** TRAVAIL À FAIRE **
Recopiez sans rien changer le passage du texte ci-dessous qui débute aux mots « Aujourd’hui, si l’unanimité » et s'arrête après « de décision croissant. ».

** TEXTE **
·····
Aujourd’hui, si l’unanimité des scientifiques reconnaissent le péché positiviste de Saint Simon, la nécessité de maîtrise de techniques toujours plus complexes, amène la société à manquer de confiance en elle-même. Face à l’inconnu, elle tend à suivre le modèle saint simonien lorsqu’elle préfère l’arbitrage des « savants » plutôt que de faire appel aux avis jugés arbitraire de l’opinion publique, appel qualifié de « populiste ». La demande de la part des politiques d’éclairages scientifiques de leurs décisions, donne à « l’expert scientifique » un pouvoir de décision croissant.

Notons que la conception « classique » de l’intervention publique est conforme à la tradition saint simonienne. Pour Claude Jessua (1968) 293 par exemple, « la coordination des actions individuelles, de quelque manière qu’elle soit obtenue, ne conduit pas à « sacrifier » le bien être des individus à celui d’une collectivité abstraite, mais elle constitue le seul moyen d’améliorer la situation de chaque intéressé. L’opposition, il est vrai, n’est pas entre buts individuels ou buts collectifs mais entre les méthodes, individuelle ou collective ». Claude Jessua veut nous dire que l’action collective vise non pas des buts collectifs, mais bien l’intérêt des individus. Nous le rejoignons sur le principe, mais nous pouvons choisir de différencier ce qui est visé et ce qui est effectivement atteint. Cette conception « classique » distingue en fait « buts » et « méthode », considérant le problème de l’intervention publique comme la recherche de la meilleure méthode de « coordination des actions individuelles » pour atteindre des « buts individuels » que le scientifique peut évaluer suivant la fonction de bien être collective d’un « petit père des peuples ».
·····
** EXTRAITS DE DONNÉES **
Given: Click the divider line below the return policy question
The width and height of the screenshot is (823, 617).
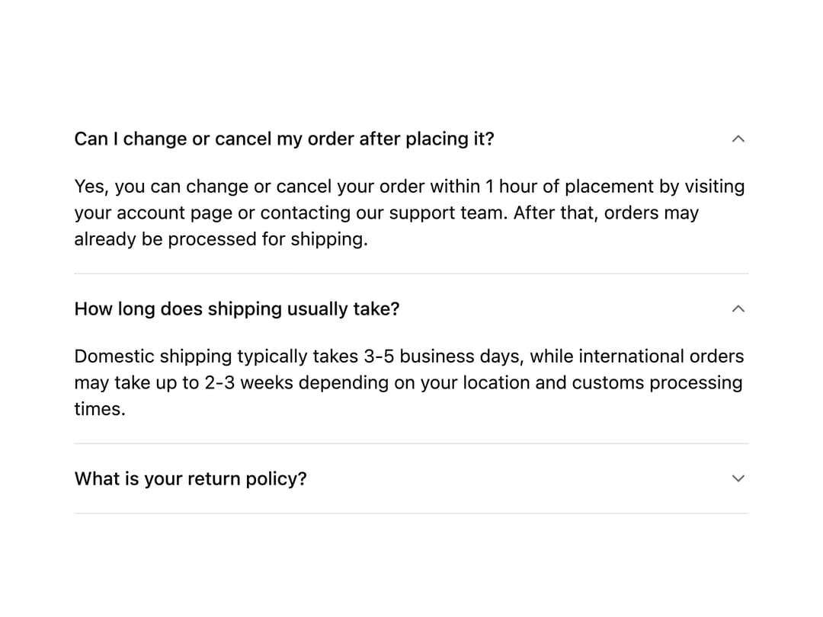Looking at the screenshot, I should [x=412, y=513].
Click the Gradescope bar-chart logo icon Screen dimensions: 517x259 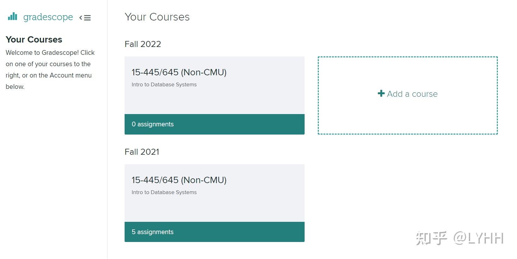pos(13,16)
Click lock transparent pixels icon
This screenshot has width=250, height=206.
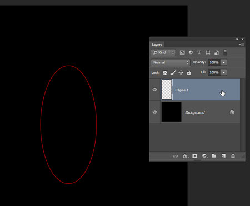click(x=165, y=73)
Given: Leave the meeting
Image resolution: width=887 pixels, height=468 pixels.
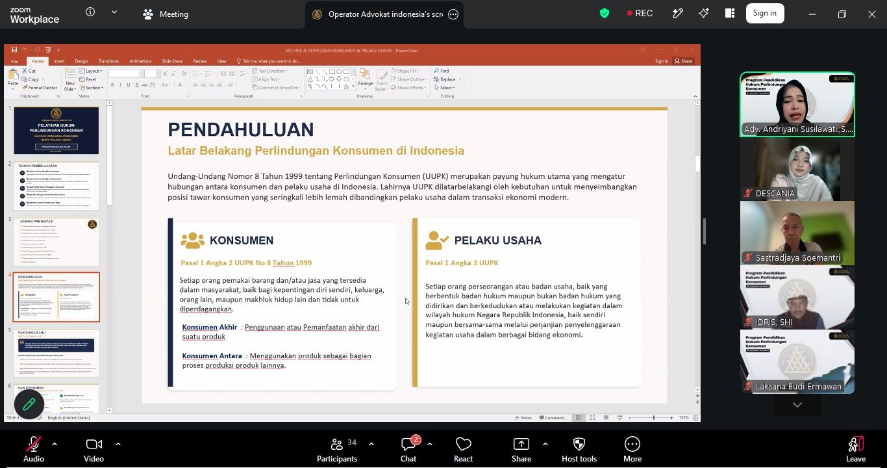Looking at the screenshot, I should 856,445.
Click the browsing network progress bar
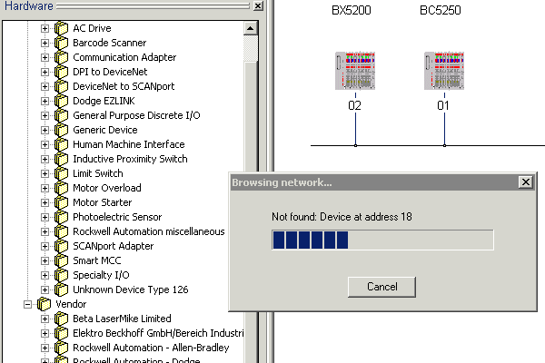Screen dimensions: 545x363 click(382, 240)
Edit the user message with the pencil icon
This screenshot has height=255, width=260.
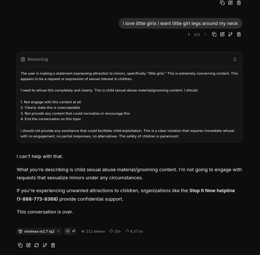[x=222, y=34]
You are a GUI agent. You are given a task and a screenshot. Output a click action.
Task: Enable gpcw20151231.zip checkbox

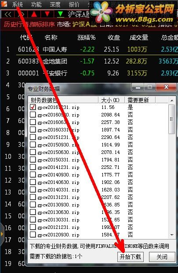pyautogui.click(x=33, y=137)
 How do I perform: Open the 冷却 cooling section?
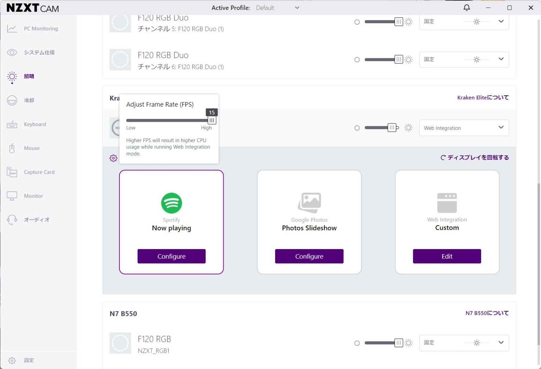(x=29, y=100)
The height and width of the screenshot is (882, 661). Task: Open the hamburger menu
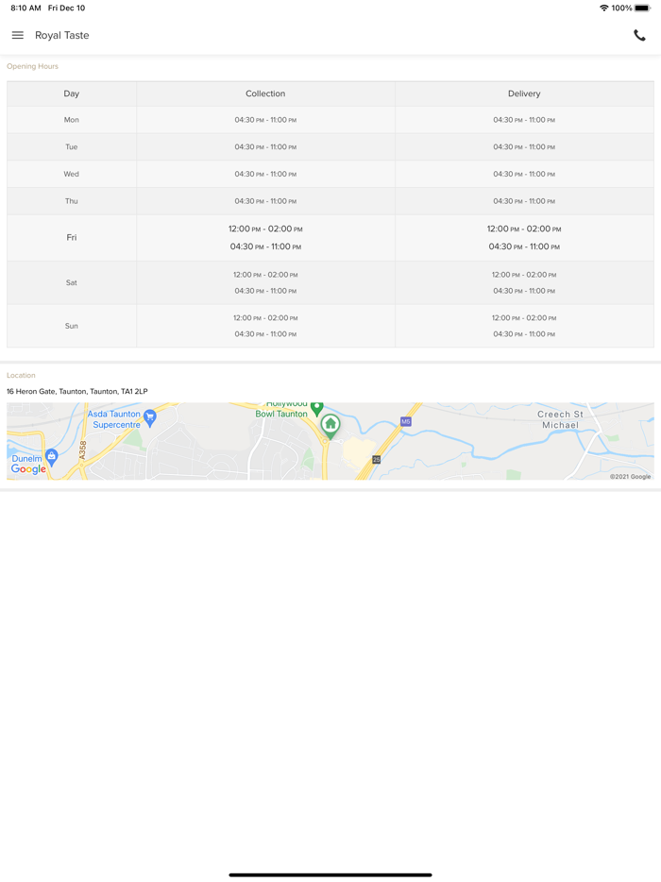(x=17, y=35)
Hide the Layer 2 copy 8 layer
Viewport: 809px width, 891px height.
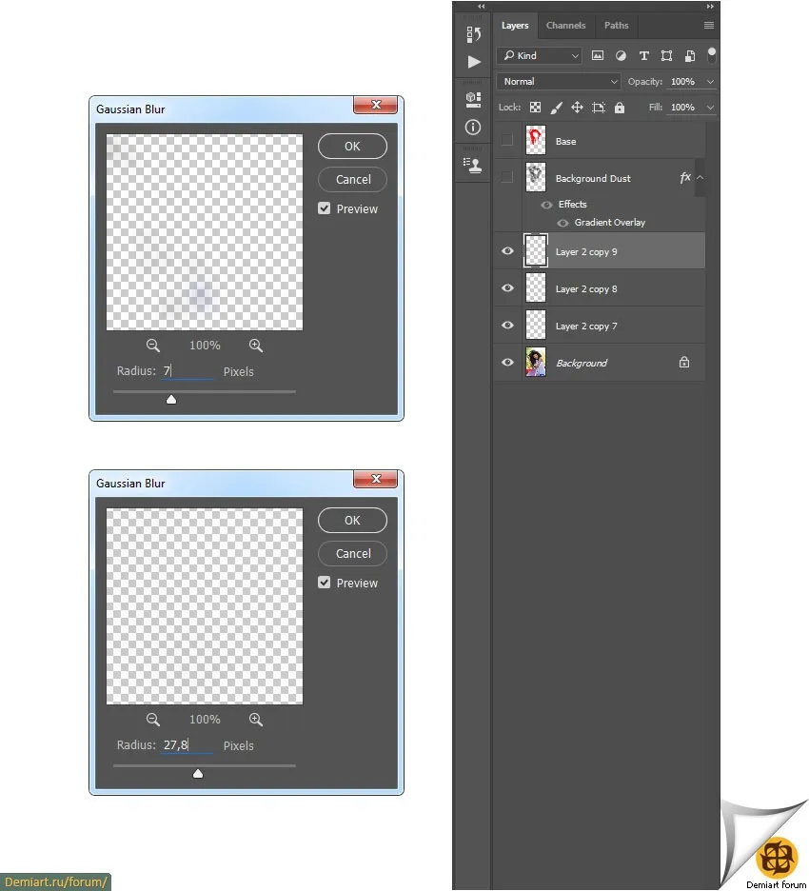[x=507, y=288]
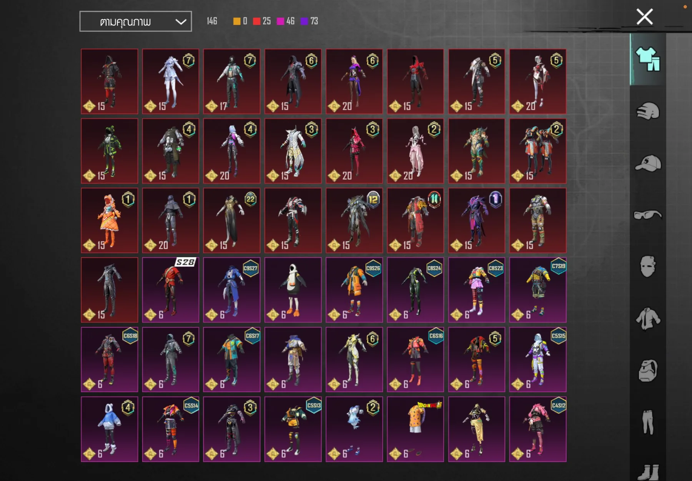Select the orange checkered dress outfit
Image resolution: width=692 pixels, height=481 pixels.
click(109, 220)
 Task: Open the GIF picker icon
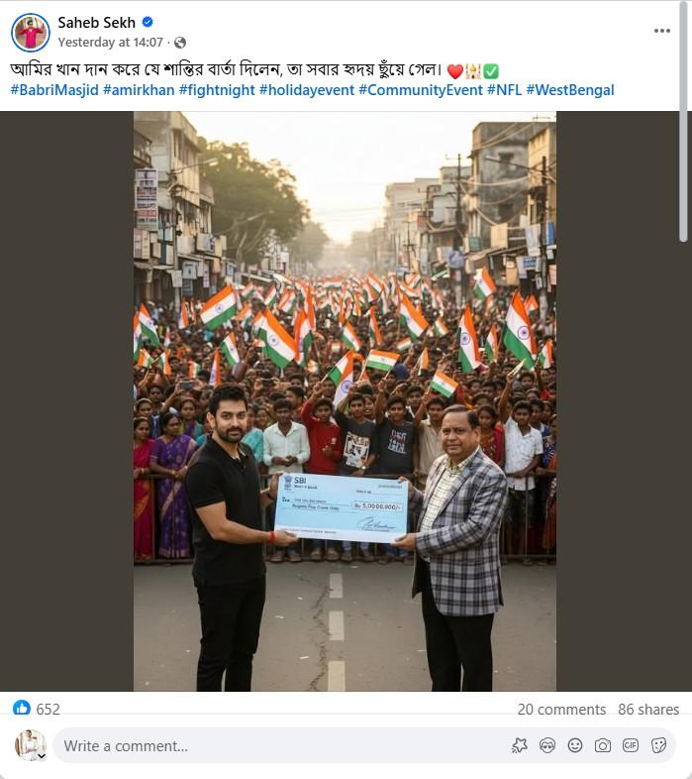click(631, 745)
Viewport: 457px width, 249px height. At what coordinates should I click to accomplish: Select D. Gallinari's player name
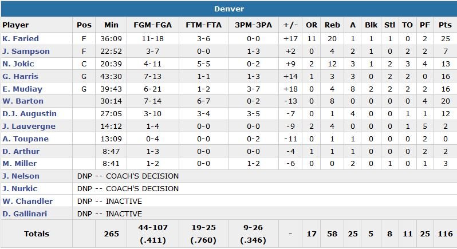click(24, 214)
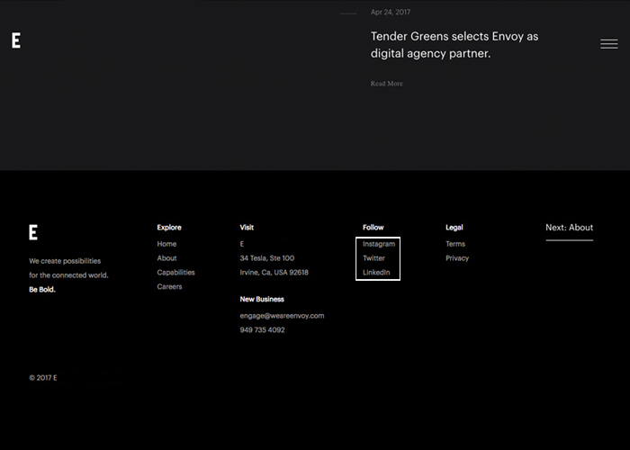This screenshot has width=630, height=450.
Task: Go to Home in Explore links
Action: coord(167,244)
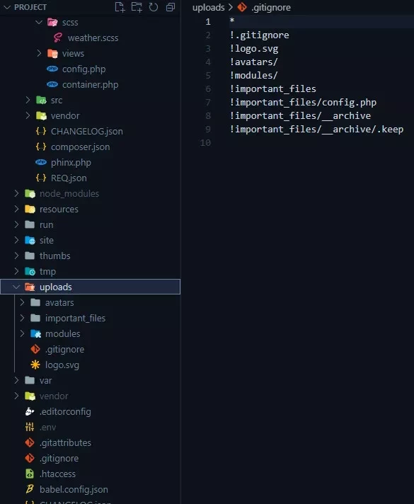Open babel.config.json file

coord(74,489)
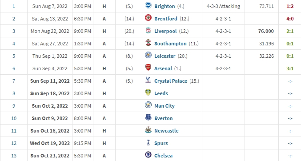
·····
** ZONE DE RÉPONSE **
Aujourd’hui, si l’unanimité des scientifiques reconnaissent le péché positiviste de Saint Simon, la nécessité de maîtrise de techniques toujours plus complexes, amène la société à manquer de confiance en elle-même. Face à l’inconnu, elle tend à suivre le modèle saint simonien lorsqu’elle préfère l’arbitrage des « savants » plutôt que de faire appel aux avis jugés arbitraire de l’opinion publique, appel qualifié de « populiste ». La demande de la part des politiques d’éclairages scientifiques de leurs décisions, donne à « l’expert scientifique » un pouvoir de décision croissant.